Mphoko, who has courted citizens’ ire for overstaying in a Harare hotel and directly ordering the police to release executives arrested for fraud, made the remark in defence of Jonathan Moyo, the Higher and Tertiary Education minister wanted for fraud involving some $430,000.
The Zimbabwe Anti-Corruption Commission (ZACC) last Wednesday enlisted the help of the police in trying to arrest Moyo but President Robert Mugabe ordered them away.
Moyo and Mphoko are linked to a Zanu PF faction, Generation 40 (G40), which is accusing Vice President Emmerson Mnangagwa of being behind the minister’s attempted arrest.
Moyo, who has admitted to the alleged fraud but defended it saying he was doing it as a philanthropist, is being accused of conniving with top ministry officials and his assistant to defraud the Zimbabwe Manpower Development Fund (Zimdef) which falls under his portfolio.
Part of the swindled money was allegedly used to buy bicycles for members of his Tsholotsho constituency while some of it, he admitted, went to fund Zanu PF rallies.
Paul Mangwana, the Zanu PF deputy legal affairs secretary and former cabinet minister, said the constitution did not force the police or other law enforcers to first seek presidential permission when arresting ministers.
“The minister has no immunity because he is a citizen just like everybody else. There is no legal provision that ministers are immune to prosecution while they are in office. Reporting to the president about a minister’s impending arrest is just a political courtesy.

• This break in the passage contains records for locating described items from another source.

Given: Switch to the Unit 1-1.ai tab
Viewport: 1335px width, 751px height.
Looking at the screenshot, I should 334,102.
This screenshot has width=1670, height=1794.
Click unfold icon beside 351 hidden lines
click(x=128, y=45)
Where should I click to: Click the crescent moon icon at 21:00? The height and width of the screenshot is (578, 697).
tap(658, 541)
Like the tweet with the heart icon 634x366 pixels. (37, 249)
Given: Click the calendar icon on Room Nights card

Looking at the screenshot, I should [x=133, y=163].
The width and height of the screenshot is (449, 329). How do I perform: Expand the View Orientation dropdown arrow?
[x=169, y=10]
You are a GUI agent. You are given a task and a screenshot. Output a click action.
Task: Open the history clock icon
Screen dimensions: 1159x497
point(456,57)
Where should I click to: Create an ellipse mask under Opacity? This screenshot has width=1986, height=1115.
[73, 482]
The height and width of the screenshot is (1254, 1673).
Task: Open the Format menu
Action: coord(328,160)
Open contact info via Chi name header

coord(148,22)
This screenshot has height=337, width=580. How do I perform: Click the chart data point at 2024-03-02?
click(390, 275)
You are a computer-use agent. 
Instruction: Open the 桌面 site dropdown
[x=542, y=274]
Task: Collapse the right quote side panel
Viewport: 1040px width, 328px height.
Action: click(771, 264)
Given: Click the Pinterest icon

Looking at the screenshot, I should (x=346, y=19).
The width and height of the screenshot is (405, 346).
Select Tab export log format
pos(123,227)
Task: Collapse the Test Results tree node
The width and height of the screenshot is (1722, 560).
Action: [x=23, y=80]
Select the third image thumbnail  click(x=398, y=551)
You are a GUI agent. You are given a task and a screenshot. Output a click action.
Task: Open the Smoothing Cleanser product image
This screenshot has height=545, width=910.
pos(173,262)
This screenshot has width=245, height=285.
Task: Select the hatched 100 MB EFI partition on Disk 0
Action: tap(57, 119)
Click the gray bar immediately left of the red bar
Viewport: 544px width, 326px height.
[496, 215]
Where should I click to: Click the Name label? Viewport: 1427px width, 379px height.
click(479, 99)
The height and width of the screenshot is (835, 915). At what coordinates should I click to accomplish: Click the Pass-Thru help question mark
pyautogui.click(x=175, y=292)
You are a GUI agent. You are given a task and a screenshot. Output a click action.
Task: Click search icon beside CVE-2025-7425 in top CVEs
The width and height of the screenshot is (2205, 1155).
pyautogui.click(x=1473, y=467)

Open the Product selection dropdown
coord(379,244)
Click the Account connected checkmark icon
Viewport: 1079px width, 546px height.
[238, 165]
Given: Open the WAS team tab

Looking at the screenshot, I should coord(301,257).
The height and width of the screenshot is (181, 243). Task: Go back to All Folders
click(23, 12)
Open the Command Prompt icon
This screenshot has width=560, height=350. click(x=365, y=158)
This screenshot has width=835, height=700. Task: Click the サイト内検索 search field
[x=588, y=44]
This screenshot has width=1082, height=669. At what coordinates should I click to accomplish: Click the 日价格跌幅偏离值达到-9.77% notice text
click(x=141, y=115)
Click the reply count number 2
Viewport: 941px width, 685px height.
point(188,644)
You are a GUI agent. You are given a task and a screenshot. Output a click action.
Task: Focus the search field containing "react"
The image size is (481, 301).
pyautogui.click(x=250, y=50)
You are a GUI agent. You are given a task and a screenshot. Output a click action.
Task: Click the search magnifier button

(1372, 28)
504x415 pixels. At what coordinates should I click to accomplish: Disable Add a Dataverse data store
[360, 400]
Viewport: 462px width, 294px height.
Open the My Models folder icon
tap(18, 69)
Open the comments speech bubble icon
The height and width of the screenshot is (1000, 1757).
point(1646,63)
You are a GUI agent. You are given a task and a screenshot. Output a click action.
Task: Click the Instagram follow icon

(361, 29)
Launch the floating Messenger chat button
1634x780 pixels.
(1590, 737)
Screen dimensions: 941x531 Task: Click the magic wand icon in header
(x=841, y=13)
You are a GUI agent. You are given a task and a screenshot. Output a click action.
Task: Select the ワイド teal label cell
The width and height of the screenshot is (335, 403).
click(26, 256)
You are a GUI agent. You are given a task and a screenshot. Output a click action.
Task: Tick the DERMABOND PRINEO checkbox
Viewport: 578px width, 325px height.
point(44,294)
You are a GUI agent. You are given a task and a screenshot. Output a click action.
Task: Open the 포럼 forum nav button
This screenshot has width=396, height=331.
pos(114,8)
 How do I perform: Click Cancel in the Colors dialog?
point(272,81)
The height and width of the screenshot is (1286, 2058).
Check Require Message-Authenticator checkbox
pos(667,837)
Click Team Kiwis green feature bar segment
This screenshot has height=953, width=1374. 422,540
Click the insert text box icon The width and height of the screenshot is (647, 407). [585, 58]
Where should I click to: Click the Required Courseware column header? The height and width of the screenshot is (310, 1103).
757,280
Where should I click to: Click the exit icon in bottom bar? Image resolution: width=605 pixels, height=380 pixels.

“The only person who enjoys immunity is the president. No one else enjoys that, even ministers while they are in office.People should not try to hide behind a finger by claiming that the (Zimbabwe) Anti-Corruption Commission has no mandate to investigate alleged corruption of ministers.
“ In fact, they are allowed by the constitution to investigate and report to the police who then use their discretion to determine whether indeed there is a prima facie case or not. If a minister commits a crime, ZACC has a constitutional right to investigate them,” said Mangwana who was instrumental in setting up the first ZACC.
Alex Magaisa, a law teacher at the University of Kent in the UK, insisted that ZACC must do its work without interference.
“The constitution does not give the president any powers over the functions of the Zimbabwe Anti-Corruption Commission apart from his role in the appointment process,” said Magaisa.
“The ZACC is an independent commission and does not operate under the direction of any other person, not even the president. The constitution provides that all persons are equal under the law. There is no provision that says ministers are subject to different rules from other citizens.
“If anything, as public officers in charge of public funds, ministers are expected to demonstrate higher levels of probity and accountability. The fact that ministers have been allowed to behave like little gods over the years does not mean the law protects them from arrest,” said Magaisa.
However, in order to ensure national stability, law enforcement agents could consult the president when they intend to arrest a minister, according to another lawyer, Tendai Toto.
“To me, it will be hazardous and disruptive to governmental functions to allow the free reign by police to arrest ministers upon receiving pieces of evidence suggesting reasonable suspicion of the commission of an offence. Police powers can be abused to settle political scores among other sinister objectives.
“The said policy must also not be abused and selectively applied. It must be applied in a transparent and accountable manner in tandem with the national objectives provided in the Chapter Two of the Constitution of Zimbabwe.
“The consultations will inform the police to arrest in accordance with any existing policy directives prescribed in terms of Section 221(4) of the Constitution. This is not to say that ministers are immune to criminal sanctions in accordance with the law. My view is that the Acting President made a pronouncement of Governmental policy that binds the executive functionaries including the law enforcement agents,” said Toto.
Some full and deputy ministers have been arrested over the years.
These include Christopher Kuruneri, the former Finance minister in Mugabe’s government who more than a decade was arrested for possessing a Canadian passport at a time Zimbabwe had banned dual citizenship.
Elton Mangoma, the former Energy minister under the 2009-2013 coalition government was also arrested on more than one occasion.